Notably, this form of capitalism is popular in China. In essence, the state-owned enterprises participate, and play a significant role in the economy. Importantly, there are private businesses in this economy, and they operate just like in a responsible economy. Noteworthy, the state-owned businesses shape and direct the country’s economy by actively participating in state-led projects (Coates, 2014). Generally, these projects include construction of roads, bridges, schools, and airports. In addition, they also play a major role in the finance sector by providing banking services.
Compare and Contrast the Concept of Development From Keynesian and Neoliberal Economics Perspectives. Discuss the Successes and Failures of Those Approaches by Referring to Country Cases.
Noteworthy, the Keynesian and Neoliberal economic models sharply contrast each other. Notably, the Keynesian economic model supports government influence in the economy while the Neoliberal model advocates for one that is government free. Basically, the Keynesian economic model is one formed on the concept that in a recession, a country’s economic output is influenced by aggregate demand. In addition, this theory espouses that the aggregate demand is mostly not equal to the country’s productive capacity. Accordingly, this theory posits that government intervention is necessary to increase the country’s aggregate demand, and accordingly spur economic growth (Brinkman, 1999). Evidently, government intervention through activities such as road construction results in increased incomes. In turn, the general population has higher disposal income and purchasing power. In effect, this results in increased demand and economic recovery. Evidently, this model was successfully used in European countries such as the UK during the great depression of the 1930s. Nonetheless, this model was ineffective in the 1973-1975 stagflation in the US.

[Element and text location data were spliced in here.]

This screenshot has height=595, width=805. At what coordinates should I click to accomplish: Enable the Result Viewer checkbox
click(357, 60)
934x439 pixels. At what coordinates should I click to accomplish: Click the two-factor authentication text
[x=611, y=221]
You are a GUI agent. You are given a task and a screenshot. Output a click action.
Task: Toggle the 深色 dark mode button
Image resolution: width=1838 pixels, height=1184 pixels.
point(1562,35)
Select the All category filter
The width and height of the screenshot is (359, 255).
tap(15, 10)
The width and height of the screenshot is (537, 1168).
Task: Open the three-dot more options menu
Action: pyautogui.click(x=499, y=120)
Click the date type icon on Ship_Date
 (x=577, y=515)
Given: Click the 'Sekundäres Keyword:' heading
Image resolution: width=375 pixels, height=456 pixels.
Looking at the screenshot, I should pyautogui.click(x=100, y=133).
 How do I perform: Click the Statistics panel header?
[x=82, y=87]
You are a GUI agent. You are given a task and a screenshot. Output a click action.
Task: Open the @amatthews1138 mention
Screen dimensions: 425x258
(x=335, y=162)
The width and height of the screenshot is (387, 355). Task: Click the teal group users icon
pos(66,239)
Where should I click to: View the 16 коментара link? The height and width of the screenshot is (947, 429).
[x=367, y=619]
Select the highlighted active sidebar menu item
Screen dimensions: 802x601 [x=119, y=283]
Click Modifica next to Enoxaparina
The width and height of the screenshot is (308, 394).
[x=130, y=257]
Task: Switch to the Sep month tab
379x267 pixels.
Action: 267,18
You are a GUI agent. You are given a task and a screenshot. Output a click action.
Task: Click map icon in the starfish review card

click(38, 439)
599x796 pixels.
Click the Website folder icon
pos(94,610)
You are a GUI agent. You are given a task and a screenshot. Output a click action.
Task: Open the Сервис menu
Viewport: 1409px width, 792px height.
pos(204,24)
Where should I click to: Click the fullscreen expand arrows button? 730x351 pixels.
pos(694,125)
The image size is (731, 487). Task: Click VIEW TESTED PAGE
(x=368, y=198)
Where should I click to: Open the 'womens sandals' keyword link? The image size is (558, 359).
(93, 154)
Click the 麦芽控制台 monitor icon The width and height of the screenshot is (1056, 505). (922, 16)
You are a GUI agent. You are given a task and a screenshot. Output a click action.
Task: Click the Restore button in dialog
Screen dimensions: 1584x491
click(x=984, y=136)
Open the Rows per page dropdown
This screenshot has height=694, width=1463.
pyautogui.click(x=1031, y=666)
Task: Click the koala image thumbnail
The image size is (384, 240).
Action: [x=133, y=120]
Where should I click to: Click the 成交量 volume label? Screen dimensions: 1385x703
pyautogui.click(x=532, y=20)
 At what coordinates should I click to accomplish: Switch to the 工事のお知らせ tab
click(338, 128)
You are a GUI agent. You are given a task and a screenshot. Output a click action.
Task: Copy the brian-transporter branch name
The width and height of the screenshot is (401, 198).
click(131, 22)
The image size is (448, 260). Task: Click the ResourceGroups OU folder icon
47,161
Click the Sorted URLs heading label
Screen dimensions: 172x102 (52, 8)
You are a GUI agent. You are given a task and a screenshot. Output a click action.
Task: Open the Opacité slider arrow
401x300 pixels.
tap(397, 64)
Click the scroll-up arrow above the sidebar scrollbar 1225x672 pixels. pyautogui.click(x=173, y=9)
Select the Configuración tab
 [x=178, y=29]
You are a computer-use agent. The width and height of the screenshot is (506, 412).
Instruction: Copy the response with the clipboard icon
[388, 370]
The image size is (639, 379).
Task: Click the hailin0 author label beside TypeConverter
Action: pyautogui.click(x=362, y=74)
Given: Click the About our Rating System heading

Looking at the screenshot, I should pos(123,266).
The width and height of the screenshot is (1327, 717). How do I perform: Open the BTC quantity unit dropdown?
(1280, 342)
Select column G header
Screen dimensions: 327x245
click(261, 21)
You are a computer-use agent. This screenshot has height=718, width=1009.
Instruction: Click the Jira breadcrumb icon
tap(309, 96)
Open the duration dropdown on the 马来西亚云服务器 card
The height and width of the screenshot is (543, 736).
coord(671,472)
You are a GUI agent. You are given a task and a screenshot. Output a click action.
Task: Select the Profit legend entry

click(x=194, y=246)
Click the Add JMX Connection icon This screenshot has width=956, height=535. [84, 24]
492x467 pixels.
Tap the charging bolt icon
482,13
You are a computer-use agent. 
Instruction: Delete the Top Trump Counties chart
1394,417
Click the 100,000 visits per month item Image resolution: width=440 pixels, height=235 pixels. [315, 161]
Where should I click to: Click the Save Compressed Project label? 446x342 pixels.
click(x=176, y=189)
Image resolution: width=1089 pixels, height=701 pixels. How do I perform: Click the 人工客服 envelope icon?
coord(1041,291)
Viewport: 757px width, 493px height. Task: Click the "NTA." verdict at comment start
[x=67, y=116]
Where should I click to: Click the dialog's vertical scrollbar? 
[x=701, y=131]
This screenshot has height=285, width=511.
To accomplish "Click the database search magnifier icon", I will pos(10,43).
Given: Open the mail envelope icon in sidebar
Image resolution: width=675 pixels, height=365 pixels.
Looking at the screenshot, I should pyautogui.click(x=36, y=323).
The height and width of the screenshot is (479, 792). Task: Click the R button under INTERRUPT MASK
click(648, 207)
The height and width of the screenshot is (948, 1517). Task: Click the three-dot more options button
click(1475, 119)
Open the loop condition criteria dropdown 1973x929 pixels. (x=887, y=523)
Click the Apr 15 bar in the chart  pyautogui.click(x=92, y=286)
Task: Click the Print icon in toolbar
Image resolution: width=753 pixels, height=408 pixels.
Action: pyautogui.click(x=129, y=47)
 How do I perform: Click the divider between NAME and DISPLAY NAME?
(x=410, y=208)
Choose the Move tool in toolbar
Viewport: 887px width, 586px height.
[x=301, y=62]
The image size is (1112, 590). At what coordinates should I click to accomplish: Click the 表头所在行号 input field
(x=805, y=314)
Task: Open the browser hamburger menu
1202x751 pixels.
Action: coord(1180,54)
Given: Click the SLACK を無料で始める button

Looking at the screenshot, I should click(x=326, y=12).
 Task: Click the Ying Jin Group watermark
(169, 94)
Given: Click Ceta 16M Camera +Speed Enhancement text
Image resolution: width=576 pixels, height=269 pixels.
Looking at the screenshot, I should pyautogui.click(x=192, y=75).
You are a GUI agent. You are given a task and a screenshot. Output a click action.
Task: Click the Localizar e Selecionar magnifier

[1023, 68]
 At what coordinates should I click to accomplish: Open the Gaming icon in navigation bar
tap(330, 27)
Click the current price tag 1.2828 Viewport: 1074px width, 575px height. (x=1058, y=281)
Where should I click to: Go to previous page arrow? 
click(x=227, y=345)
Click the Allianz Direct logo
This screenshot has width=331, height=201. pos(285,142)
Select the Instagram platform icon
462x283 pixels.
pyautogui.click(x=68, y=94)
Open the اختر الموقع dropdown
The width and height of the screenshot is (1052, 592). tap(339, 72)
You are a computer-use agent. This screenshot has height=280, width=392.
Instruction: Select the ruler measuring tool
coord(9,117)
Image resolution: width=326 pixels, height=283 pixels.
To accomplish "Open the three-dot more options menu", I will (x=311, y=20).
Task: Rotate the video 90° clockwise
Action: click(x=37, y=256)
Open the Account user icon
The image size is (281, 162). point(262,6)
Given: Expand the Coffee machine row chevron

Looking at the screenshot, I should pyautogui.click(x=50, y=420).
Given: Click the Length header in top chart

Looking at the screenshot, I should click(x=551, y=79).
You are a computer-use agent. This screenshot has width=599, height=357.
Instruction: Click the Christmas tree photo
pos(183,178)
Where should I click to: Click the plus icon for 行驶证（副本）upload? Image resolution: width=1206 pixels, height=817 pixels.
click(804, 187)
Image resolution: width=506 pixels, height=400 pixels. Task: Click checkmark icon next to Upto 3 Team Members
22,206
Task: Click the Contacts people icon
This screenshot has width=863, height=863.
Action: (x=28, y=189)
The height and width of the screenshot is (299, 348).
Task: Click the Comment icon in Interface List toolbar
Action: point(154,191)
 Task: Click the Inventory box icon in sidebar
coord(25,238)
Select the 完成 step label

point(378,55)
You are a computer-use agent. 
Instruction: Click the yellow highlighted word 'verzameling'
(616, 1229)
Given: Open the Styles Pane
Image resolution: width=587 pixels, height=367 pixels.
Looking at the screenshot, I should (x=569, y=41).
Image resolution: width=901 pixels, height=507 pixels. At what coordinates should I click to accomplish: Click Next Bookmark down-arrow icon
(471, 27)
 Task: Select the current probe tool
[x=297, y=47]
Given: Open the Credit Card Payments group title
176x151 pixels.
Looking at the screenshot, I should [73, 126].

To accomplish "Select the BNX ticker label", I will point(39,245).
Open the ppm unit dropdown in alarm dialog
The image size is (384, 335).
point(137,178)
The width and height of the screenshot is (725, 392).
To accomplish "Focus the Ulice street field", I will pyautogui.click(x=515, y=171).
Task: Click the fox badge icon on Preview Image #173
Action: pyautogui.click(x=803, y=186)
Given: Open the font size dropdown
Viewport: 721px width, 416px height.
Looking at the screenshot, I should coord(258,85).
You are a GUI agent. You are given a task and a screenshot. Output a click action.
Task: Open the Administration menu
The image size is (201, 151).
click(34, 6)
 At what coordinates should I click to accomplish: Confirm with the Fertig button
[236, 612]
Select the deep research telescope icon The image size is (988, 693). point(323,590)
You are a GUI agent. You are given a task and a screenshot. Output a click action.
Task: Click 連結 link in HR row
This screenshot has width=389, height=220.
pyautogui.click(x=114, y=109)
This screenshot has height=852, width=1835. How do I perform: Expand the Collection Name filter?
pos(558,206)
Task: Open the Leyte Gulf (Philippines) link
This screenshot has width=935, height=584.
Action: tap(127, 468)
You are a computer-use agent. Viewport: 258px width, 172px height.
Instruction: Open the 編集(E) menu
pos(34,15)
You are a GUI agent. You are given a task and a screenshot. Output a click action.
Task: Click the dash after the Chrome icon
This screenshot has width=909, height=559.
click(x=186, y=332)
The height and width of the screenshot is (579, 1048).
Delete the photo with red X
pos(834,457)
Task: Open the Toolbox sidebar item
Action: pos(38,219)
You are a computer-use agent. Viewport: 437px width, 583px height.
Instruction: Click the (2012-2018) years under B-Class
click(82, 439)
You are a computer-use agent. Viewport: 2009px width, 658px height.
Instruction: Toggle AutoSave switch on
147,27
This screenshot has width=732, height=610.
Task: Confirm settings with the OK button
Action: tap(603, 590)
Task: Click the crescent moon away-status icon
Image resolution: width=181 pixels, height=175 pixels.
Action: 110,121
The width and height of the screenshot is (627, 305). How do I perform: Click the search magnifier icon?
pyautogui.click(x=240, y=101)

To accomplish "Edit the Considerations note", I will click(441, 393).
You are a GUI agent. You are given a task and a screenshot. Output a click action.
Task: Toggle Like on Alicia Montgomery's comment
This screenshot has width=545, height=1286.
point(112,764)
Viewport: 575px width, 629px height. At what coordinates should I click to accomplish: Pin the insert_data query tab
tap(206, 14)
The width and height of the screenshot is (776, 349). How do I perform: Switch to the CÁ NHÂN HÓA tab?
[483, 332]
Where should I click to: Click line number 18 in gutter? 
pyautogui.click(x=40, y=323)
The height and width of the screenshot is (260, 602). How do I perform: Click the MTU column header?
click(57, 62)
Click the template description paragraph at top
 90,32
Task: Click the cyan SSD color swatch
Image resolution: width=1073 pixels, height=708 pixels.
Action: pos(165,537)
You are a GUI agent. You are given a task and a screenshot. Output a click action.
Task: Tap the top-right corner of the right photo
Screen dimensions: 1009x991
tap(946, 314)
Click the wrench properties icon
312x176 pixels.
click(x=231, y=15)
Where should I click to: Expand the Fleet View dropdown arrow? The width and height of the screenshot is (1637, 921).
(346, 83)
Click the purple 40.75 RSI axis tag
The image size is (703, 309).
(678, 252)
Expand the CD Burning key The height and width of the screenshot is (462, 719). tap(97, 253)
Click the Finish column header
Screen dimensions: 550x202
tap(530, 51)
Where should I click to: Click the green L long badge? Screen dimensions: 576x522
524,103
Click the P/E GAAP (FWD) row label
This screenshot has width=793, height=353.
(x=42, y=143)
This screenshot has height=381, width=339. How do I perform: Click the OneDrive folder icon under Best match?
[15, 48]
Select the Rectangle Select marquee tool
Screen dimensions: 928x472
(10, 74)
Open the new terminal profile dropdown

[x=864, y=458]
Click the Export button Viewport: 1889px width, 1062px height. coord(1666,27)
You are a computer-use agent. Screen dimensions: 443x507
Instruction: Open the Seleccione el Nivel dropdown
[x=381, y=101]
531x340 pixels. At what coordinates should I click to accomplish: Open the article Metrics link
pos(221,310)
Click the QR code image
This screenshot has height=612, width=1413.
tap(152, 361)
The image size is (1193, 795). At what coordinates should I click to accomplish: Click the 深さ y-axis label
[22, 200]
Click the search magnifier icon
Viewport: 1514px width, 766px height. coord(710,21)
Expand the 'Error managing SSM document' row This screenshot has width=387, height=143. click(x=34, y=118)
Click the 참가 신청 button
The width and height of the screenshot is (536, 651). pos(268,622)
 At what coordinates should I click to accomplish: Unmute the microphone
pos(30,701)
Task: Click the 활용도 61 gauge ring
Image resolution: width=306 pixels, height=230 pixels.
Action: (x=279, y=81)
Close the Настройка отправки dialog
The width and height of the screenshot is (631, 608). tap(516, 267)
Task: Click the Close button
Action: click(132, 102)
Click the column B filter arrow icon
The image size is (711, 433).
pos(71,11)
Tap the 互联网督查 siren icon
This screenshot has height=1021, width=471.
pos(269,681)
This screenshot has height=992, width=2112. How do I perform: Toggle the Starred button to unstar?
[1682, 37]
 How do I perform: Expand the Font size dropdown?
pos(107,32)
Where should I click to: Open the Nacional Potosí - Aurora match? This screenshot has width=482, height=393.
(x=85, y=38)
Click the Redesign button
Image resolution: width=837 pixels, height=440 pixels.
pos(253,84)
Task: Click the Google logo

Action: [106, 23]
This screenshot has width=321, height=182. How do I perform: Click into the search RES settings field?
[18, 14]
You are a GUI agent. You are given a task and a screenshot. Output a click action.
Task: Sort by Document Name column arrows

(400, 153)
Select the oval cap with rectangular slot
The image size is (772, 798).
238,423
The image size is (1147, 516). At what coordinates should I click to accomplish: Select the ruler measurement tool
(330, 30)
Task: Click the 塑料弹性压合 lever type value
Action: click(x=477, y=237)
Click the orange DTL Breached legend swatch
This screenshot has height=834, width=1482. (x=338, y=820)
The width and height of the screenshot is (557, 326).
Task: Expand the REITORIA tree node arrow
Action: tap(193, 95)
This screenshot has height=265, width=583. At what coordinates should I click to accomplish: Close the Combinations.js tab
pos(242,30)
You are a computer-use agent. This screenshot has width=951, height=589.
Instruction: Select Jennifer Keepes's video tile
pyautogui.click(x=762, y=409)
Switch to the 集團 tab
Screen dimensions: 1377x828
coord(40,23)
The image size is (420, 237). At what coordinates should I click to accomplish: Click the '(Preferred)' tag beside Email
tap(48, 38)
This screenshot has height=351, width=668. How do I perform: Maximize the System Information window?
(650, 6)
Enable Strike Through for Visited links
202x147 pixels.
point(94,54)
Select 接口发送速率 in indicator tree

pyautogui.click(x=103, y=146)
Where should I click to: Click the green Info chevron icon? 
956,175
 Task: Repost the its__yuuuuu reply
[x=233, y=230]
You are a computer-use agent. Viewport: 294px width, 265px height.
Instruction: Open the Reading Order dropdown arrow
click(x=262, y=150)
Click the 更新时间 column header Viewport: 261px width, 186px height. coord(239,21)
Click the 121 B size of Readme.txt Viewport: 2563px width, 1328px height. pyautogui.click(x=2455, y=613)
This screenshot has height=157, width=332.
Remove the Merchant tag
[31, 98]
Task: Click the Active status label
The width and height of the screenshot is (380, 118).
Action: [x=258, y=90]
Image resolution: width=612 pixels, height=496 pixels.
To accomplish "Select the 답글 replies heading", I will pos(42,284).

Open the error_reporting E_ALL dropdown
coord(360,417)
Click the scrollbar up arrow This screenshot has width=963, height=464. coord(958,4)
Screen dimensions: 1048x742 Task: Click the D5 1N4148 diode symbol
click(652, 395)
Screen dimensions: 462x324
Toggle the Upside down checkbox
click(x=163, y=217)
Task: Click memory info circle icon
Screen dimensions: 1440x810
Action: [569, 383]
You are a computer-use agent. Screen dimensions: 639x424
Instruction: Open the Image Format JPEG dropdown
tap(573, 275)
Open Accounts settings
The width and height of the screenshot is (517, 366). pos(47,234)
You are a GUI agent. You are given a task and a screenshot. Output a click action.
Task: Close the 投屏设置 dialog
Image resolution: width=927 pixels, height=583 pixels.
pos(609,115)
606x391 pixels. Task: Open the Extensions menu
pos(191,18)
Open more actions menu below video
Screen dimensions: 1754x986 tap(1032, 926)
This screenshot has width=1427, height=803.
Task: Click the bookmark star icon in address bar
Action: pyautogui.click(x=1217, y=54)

On the contrast, the neoliberalism model advocates that the government should not interfere with the economic development. In this case, economists argue that forces of demand and supply are efficient in influencing economic development in a country. Noteworthy, they advocate for an economy that is purely led by the private sector. In effect, they advocate for economic liberalization policies such as privatization, deregulation, free trade, and a reduction in government participation in the economy (Cypher, 2016). Noteworthy, Chile is one of the countries that successfully developed through the use of the neoliberalism model in the 1980s. Largely, the neoliberalism model was a failure and led to the financial crisis of 2007 to 2008. In general, it was found out that economies need some extent of government effort for them to recover.
In summary, economic models are relevant for directing and shaping economies. Importantly, the various economic models that countries form indicate the level of influence of the government and the private sector in the country’s economic development. Consequently, governments must carefully set models that promote both economic growth and development.
Brinkman, H. (1999). Explaining prices in the global economy: A Post-Keynesian model. Massachsetts: Edward Elgar Publishing Inc.
Coates, D. (2014). Models of capitalism: Growth and stagnation in the modern era. Hoboken, New Jersey: John Wileys & Sons Inc.